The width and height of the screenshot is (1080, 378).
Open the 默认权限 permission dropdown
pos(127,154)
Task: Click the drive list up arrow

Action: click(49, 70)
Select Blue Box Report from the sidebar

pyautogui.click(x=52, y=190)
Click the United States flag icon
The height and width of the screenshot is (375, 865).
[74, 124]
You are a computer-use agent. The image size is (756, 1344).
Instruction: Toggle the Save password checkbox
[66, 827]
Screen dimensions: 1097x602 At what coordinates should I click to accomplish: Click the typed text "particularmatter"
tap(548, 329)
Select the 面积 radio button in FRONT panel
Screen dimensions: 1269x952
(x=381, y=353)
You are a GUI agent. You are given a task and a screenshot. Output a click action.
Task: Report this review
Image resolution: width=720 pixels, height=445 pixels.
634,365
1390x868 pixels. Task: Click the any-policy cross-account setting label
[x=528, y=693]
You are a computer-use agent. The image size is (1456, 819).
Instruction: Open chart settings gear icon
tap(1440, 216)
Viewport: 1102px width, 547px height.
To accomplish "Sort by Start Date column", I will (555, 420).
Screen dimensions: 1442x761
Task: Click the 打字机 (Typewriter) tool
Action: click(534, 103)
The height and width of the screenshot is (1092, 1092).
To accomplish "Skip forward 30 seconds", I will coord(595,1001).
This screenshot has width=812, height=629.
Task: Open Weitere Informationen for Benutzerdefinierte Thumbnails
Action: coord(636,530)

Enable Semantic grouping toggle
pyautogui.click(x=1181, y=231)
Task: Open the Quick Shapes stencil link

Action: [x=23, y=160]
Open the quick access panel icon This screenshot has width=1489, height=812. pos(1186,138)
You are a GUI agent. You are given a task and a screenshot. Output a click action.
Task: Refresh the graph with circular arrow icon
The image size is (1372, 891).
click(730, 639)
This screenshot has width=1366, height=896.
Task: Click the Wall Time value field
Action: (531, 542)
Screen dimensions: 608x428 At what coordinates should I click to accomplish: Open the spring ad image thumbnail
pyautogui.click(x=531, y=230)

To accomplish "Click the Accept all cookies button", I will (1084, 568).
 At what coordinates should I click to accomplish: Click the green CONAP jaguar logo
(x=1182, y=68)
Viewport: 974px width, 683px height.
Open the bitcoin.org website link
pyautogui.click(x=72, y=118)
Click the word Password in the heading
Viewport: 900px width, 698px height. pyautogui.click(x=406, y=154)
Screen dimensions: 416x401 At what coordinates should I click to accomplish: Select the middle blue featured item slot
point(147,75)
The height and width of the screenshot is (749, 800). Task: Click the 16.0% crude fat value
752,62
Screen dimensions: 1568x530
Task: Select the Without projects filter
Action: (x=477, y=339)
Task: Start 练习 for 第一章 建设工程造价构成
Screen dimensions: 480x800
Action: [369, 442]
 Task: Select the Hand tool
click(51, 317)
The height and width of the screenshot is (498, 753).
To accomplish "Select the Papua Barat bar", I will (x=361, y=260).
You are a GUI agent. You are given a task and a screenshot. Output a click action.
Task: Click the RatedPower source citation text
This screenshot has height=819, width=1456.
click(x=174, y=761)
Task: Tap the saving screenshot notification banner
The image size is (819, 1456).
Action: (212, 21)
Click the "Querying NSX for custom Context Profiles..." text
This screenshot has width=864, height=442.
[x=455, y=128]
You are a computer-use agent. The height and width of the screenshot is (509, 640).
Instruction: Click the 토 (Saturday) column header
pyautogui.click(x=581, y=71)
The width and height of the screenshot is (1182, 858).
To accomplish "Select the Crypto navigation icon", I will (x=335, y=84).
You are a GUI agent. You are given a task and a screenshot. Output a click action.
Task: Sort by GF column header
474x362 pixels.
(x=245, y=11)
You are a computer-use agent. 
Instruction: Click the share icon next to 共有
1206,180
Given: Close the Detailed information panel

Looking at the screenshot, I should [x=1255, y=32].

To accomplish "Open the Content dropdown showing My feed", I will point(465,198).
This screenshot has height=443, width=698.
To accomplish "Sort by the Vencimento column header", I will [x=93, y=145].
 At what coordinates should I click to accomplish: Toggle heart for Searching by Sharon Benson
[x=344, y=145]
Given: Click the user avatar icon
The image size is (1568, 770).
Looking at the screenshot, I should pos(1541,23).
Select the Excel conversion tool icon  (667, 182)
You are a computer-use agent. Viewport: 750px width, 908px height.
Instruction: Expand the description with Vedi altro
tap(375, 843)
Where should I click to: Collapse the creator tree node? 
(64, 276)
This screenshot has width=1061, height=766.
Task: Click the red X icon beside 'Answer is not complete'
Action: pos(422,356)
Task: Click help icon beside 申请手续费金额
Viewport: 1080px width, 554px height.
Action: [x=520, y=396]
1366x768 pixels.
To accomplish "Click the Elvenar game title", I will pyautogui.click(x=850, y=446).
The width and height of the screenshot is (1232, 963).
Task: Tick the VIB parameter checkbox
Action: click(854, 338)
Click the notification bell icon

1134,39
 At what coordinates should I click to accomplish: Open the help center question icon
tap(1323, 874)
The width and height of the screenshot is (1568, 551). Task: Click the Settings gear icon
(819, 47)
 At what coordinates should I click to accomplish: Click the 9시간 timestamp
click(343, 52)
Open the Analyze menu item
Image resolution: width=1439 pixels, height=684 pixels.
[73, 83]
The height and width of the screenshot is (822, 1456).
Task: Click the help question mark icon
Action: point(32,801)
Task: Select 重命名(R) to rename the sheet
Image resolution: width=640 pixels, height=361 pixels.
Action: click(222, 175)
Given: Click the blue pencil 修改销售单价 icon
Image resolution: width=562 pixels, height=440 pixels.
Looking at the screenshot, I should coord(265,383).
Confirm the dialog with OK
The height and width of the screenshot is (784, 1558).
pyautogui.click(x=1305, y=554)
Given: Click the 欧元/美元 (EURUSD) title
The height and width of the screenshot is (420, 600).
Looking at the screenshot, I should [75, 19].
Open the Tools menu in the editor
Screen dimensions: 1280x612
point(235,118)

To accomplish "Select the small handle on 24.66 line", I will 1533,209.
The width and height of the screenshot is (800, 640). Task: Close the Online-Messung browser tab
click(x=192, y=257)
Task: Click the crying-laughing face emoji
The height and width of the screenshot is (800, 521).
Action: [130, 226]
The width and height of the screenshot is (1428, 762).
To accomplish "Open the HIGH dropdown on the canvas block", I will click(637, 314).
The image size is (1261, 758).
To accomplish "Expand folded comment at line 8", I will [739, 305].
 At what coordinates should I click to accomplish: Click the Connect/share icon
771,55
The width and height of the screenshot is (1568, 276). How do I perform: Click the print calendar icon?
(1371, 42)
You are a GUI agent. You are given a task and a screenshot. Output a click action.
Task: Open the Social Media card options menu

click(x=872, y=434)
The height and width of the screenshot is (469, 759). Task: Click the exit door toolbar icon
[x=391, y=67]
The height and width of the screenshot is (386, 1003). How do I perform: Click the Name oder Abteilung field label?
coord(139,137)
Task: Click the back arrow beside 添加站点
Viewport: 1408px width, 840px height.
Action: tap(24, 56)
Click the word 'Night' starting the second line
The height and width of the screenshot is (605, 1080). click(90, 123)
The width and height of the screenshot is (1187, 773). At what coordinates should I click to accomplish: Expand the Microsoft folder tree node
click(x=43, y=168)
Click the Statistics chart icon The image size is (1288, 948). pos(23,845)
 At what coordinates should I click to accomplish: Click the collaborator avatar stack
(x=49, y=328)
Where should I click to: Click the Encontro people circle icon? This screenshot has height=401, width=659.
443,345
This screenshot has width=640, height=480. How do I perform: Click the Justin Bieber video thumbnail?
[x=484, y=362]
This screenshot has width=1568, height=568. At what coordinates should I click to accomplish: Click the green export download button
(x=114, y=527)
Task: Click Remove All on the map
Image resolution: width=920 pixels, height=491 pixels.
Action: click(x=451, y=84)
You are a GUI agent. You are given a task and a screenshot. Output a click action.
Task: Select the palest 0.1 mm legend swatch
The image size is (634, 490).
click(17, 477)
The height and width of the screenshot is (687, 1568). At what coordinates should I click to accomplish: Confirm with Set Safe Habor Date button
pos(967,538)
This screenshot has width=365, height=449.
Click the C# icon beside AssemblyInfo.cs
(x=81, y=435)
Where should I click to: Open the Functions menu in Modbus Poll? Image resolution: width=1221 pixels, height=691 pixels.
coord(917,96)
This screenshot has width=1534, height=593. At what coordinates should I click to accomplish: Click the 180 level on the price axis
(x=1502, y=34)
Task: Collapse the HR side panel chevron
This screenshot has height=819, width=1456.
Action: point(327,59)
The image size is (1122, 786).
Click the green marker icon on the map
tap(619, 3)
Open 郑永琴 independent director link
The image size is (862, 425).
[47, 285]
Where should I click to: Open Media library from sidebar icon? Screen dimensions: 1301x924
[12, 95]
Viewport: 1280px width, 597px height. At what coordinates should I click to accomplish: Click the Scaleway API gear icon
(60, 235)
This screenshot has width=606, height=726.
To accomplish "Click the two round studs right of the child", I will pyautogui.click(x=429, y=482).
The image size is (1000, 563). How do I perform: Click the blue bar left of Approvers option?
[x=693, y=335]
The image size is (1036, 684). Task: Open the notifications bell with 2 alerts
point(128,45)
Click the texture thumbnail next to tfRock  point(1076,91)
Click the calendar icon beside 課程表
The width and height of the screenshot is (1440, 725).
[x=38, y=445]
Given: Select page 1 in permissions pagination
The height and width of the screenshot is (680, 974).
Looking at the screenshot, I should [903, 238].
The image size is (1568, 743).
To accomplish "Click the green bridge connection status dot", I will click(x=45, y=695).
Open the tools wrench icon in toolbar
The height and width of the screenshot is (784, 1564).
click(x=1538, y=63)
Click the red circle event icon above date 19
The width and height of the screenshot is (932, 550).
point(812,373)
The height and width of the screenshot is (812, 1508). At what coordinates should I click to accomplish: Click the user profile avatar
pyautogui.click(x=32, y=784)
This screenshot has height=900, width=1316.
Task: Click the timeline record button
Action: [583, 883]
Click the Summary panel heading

Given request> Rewrite the records between the lines holding "1390x868 pixels. Task: Click" and "Open the quick access", inclusive, with "Semantic grouping" changed to "Smart grouping" and everything else left as it is. Give back only those lines.

Solution for this task>
1390x868 pixels. Task: Click the any-policy cross-account setting label
[x=528, y=693]
You are a computer-use agent. The image size is (1456, 819).
Instruction: Open chart settings gear icon
tap(1440, 216)
Viewport: 1102px width, 547px height.
To accomplish "Sort by Start Date column", I will (555, 420).
Screen dimensions: 1442x761
Task: Click the 打字机 (Typewriter) tool
Action: click(534, 103)
The height and width of the screenshot is (1092, 1092).
To accomplish "Skip forward 30 seconds", I will coord(595,1001).
This screenshot has width=812, height=629.
Task: Open Weitere Informationen for Benutzerdefinierte Thumbnails
Action: coord(636,530)

Enable Smart grouping toggle
pyautogui.click(x=1181, y=231)
Task: Open the Quick Shapes stencil link

Action: [x=23, y=160]
Open the quick access panel icon This screenshot has width=1489, height=812. pos(1186,138)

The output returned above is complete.